If you suspect that the baby has Down syndrome, it is necessary to conduct chromosomal tests to confirm the diagnosis.

33 hereditary stunted diseases have been reported. Attention is drawn to their phenotypic similarity and real difficulties in distinguishing them from each other. It is proposed to single out two groups and a table differential diagnosis .

A significant part of the hereditary pathology of childhood is clinically expressed by a sharp growth retardation of children. The variety of nosological forms, the relatively low frequency of many of them create great difficulties in the process of differential diagnosis of these conditions.

From the standpoint of differential diagnosis, it is advisable to divide a large group of diseases into separate subgroups - growth retardation against the background of a sharp disproportion of the skeleton and growth retardation with a proportional shape of the skeleton.

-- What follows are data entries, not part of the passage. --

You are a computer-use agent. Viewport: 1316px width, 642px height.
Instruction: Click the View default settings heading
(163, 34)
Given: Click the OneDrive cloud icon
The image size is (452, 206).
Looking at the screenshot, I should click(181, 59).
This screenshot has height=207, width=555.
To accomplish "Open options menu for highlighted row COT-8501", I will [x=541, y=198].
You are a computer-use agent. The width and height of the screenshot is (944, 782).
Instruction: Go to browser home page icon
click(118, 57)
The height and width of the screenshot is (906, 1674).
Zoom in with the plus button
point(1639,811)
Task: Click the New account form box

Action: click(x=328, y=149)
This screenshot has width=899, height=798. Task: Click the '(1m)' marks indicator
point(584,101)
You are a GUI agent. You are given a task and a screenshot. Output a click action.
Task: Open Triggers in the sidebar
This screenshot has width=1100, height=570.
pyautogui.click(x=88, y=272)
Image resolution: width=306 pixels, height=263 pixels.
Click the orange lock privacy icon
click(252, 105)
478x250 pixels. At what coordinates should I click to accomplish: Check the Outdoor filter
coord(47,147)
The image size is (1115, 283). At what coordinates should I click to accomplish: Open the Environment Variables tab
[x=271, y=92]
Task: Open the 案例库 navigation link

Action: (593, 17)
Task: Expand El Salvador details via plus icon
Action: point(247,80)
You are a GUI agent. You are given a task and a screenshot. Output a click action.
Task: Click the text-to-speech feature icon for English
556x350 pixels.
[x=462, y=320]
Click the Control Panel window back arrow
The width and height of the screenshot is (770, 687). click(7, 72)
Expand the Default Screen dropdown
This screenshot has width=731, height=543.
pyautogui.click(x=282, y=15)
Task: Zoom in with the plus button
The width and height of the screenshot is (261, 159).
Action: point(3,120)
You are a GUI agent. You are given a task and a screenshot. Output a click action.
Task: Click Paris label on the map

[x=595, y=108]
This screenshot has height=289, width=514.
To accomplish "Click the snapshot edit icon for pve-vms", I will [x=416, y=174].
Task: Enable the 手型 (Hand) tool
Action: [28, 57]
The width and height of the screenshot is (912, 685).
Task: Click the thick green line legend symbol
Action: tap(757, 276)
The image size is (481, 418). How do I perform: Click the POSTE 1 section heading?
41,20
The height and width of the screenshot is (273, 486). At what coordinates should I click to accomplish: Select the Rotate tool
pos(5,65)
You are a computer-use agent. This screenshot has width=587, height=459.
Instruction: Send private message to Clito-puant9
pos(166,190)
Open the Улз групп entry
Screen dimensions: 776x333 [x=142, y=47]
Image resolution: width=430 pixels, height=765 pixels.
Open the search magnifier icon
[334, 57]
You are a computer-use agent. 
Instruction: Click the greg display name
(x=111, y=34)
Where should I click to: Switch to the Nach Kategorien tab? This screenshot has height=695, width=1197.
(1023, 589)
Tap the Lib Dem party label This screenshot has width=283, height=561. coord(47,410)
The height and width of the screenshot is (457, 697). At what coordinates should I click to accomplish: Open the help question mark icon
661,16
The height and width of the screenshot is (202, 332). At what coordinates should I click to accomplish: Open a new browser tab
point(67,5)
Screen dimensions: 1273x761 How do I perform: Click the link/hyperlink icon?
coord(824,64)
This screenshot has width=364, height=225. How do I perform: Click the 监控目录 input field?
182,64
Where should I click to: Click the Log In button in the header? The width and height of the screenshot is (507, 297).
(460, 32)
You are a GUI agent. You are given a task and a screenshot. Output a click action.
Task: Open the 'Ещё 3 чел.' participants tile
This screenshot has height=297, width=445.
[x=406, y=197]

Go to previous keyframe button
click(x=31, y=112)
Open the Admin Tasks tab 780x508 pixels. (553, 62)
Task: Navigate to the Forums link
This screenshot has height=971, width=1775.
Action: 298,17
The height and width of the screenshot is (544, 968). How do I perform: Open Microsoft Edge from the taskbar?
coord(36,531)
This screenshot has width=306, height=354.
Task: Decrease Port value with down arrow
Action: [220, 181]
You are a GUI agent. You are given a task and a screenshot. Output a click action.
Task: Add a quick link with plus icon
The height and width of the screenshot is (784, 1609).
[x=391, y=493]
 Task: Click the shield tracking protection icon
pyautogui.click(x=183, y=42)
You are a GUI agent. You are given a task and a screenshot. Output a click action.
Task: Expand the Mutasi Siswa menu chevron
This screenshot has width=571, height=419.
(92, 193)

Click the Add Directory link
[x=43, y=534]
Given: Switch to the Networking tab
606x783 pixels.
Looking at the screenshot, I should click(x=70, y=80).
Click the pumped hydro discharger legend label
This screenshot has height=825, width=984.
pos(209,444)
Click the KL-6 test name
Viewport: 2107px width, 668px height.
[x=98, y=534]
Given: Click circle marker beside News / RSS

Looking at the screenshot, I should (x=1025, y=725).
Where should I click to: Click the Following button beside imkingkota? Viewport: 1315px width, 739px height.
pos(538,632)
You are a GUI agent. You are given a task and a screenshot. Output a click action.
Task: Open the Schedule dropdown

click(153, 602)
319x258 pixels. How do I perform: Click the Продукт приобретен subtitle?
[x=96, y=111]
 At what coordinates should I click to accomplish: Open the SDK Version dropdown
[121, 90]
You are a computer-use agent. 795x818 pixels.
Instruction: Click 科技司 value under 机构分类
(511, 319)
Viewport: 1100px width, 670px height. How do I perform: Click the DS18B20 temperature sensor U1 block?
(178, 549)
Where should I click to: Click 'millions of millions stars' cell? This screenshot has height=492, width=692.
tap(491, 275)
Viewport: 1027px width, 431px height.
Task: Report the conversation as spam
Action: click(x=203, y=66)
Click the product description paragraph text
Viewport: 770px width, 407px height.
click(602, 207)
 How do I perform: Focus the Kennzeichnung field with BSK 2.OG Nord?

BUT. Differential Diagnosis diseases accompanied by growth retardation with a sharp disproportion of the skeleton

This group is extremely heterogeneous. It includes diseases related to the classification of M. V. Volkov, E. M. Meersov et al. to epiphyseal dysplasia - pseudochondroplasia, etc.; physical - achondroplasia, etc.; spondyloepimetaphyseal - paratrematic dysplasia, etc.; diaphyseal dysplasia - imperfect bone formation, etc.; representatives mixed forms systemic diseases skeleton - Ellis-van-Kreveld disease; mucopolysaccharidoses.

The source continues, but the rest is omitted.